Since we only use 4% of the 21% O2 available in a breath from an open circuit tank, why is there not a system that would allow us to rebreath that first breath twice before expelling it thus allowing double bottom times or much smaller air tanks? Is it that difficult to scrub that one breath of CO2? Does that one breath really have to be scrubbed? If you start with Nitrox you should have about 30% O2 in the first exhaled breath to play with and only have to deal with CO2. Even if you could only save half of that first breath it could be a great advantage in diving with less bubbles, smaller tanks, longer bottom times, less dry mouth, deeper with nitrox, etc. Scuba has been around 60-70 years and has changed very little in the basic system.
This may have already been answered but I have not found it on this forum.
Don't flame me to bad......
 
Once rebreather use reaches critical mass, I am sure the prices will start to tumble steadily.
 
Poseidon has one that is geared to the new diver. As in you do your OW training with it. Don;t know the cost or if it's really a good idea. But if I had the opportunity to get one at a reasonable price, that is reliable and would allow me to do the dives I normally do for fun, I'd buy one. But it is still 6K complete plus training.
 
Why has not someone invented a cheap, safe, easy to use semi-rebreathing system?
Since we only use 4% of the 21% O2 available in a breath from an open circuit tank, why is there not a system that would allow us to rebreath that first breath twice before expelling it thus allowing double bottom times or much smaller air tanks? Is it that difficult to scrub that one breath of CO2? Does that one breath really have to be scrubbed? If you start with Nitrox you should have about 30% O2 in the first exhaled breath to play with and only have to deal with CO2. Even if you could only save half of that first breath it could be a great advantage in diving with less bubbles, smaller tanks, longer bottom times, less dry mouth, deeper with nitrox, etc. Scuba has been around 60-70 years and has changed very little in the basic system.
This may have already been answered but I have not found it on this forum.
Don't flame me to bad......

Semi closed allow you to do that sort of. Remember 4%x2 from the 21% puts you realy hypoxic and ready to have the walls close in on your brain...not a good time.
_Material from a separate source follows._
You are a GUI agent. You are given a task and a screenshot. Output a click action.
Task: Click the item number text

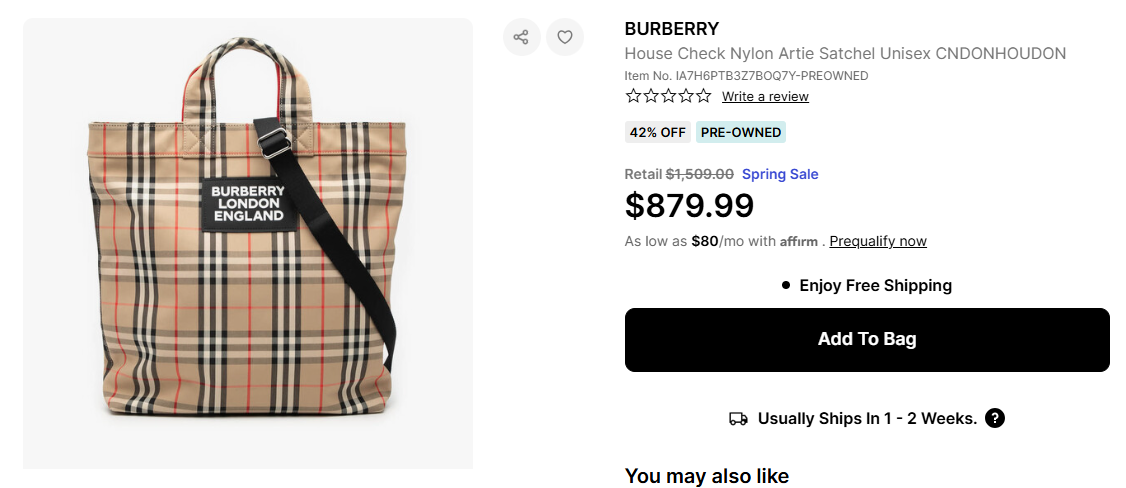[746, 76]
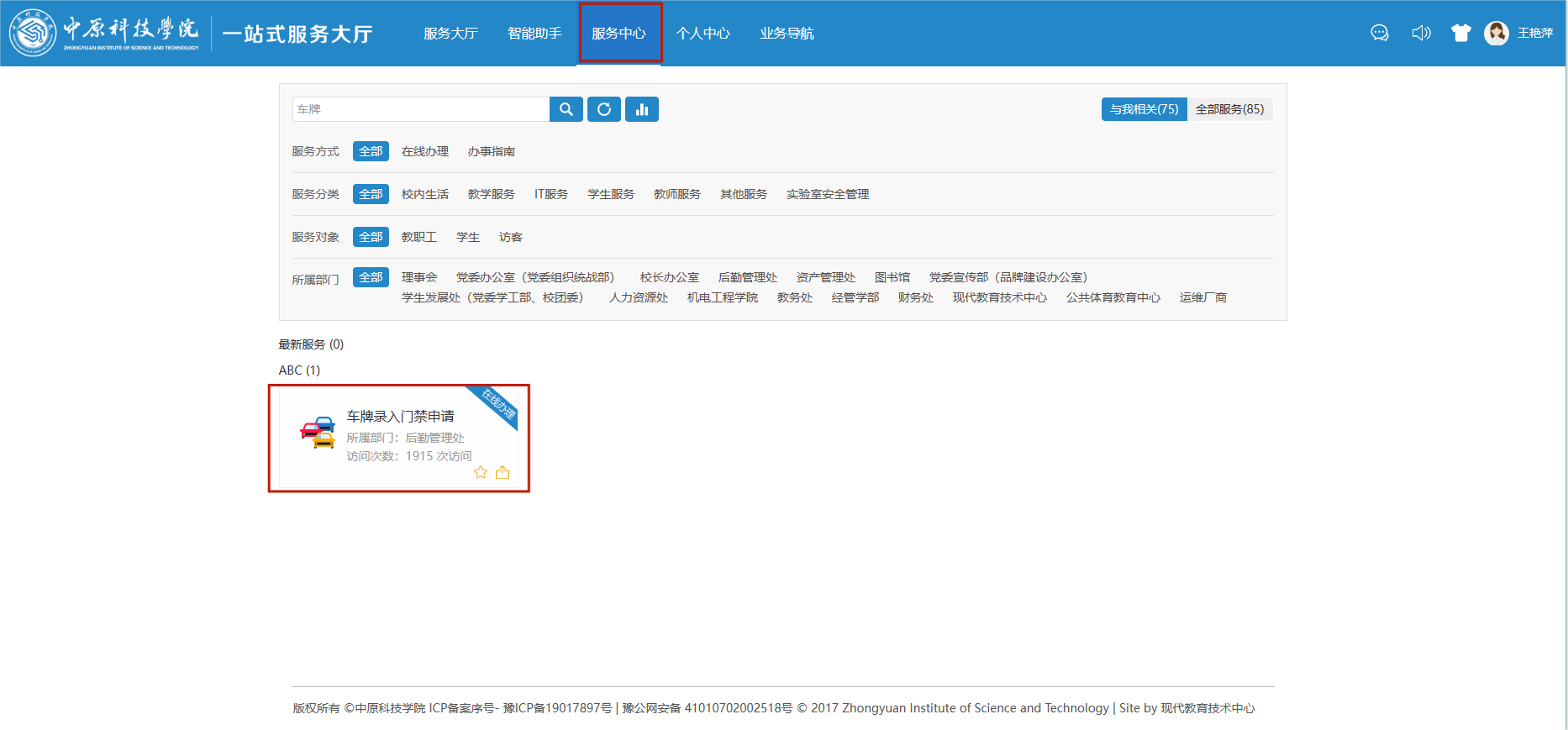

Check out a used drager or some such on ebay, usually you can find an operational one for $800ish which is far less than most BC/reg set ups would cost you.

Beyond that, rebreathers are just a machine that is waiting for an opportunity to kill you, unless you have the prefect machine like scubadad:popcorn:, when you are least expecting it. That really is the reason it will never be "easy".
 
Here it is, cheaper than just a tank:

swampfox.jpg


A $100 HOT WATER BOTTLE PENDULUM REBREATHER
 
Reminds me a lot of the Pirelli I first trained on. I think I'm gonna build two.
 
I'd rather dive with a Spare air.:shakehead:

You may not feel that way if you knew who that is. He is a well know rebreather expert and designer with a bunch of patents to prove it. Real nice guy to and yes that is a working rebreather.